Wednesday, September 15, 2010

hi ho, hi ho, it's off to work I go!

On Sept. 7th I returned to work. *sad face* I was totally not ready. Monday night as I was preparing things for work Khalil was watching my every move. He would not go to sleep. He knew something was not quite right. He was right! His nightly rountine of sleeping ten hours was all messed up. The first night he work up twice, once at 1:30 then again around 6:15. I leave the house at 6:30 so unfortunately for me he was awake when I left. This made it harder for me to leave and of course I cried. I think it would have been easier if he were sleeping. The next day he woke up in the middle of the night again but was sleep by the time I departed. He did this for the first week. So I had to work on interrupted sleep.
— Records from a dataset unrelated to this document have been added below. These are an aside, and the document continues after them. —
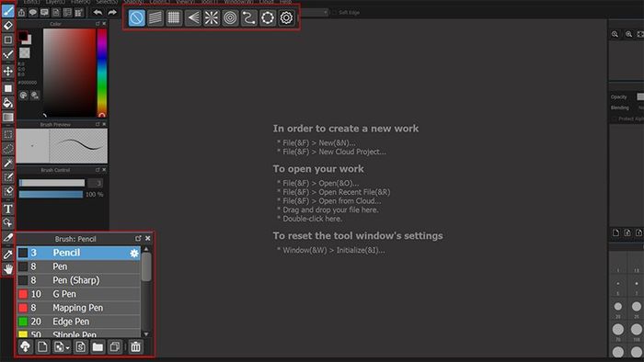Select the Text tool
The height and width of the screenshot is (362, 644).
pyautogui.click(x=7, y=209)

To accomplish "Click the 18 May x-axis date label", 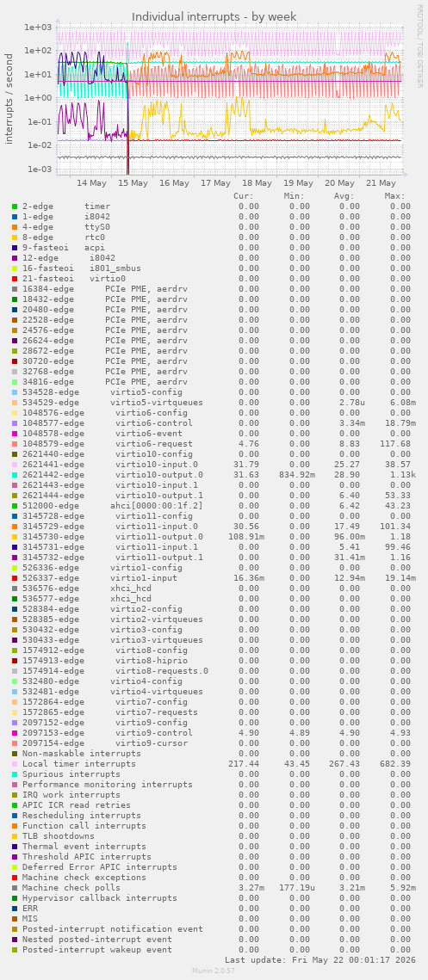I will (257, 183).
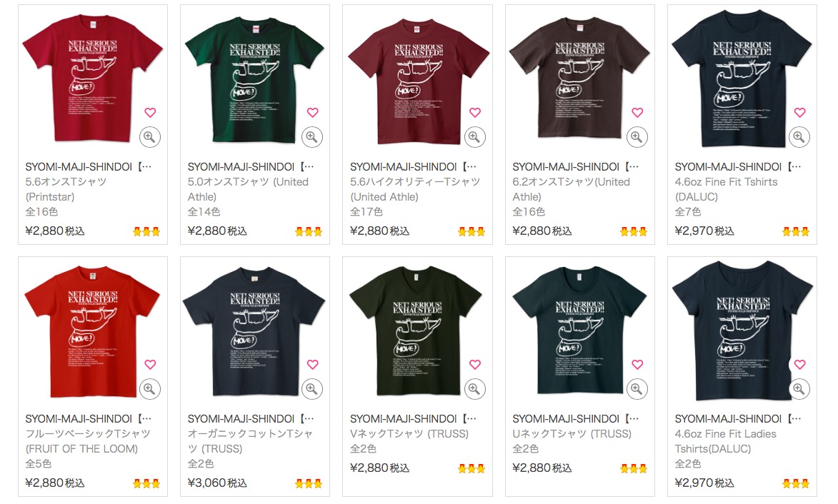Favorite the green 5.0oz United Athle shirt
The height and width of the screenshot is (504, 838).
pos(313,112)
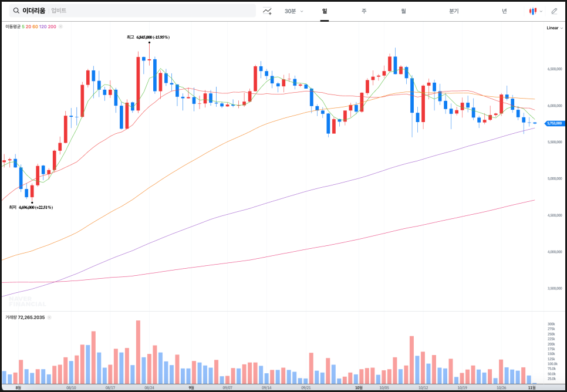Select the 년 yearly tab
Viewport: 567px width, 392px height.
504,11
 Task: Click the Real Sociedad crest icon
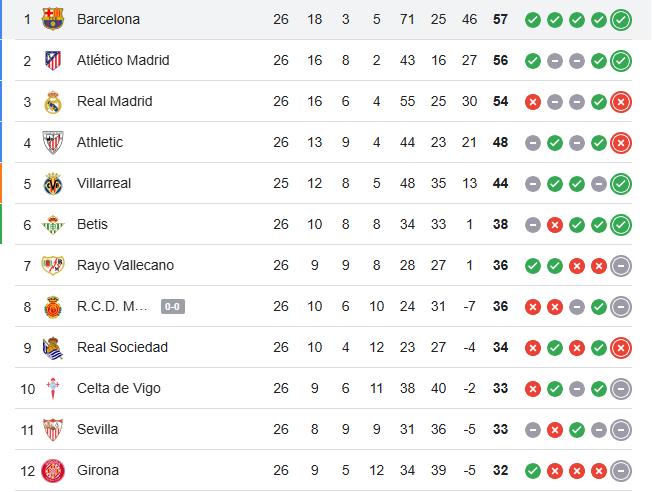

All I could do was think about him all day long, even though I tried to stay busy. I think I did really well by only crying the first day. I feel better knowing he is with my grandmother and not strangers. He gets to stay at home longer than some children because Doug goes to work later than I do. These are the positives I tried to focus on as I began this work journey. The first weekend after I went back I decided to just chill at home with him and make up for lost time. I really feel like children of American today are mostly raised by sitters. Especially because when you get home it's time to cook, eat, and prepare for bed. I miss all of my "chill" days with him. But as I was told, I gotta leave him so I can feed him. We are on our second week now and I cried again on Monday. Maybe I will cry every Monday for a while, who knows. I truly believe Khalil thought it was over. Monday morning Doug said he was looking around for me when he woke up. My grandmother said he wanted to be held all day. That's what he did the very first day. I know he is trying to figure out, "what the heck is going on?" The highlight of my day is picking him up. When he sees me come in the door he is all smiles. I'm sure he misses me as much as I miss him. But we are adjusting.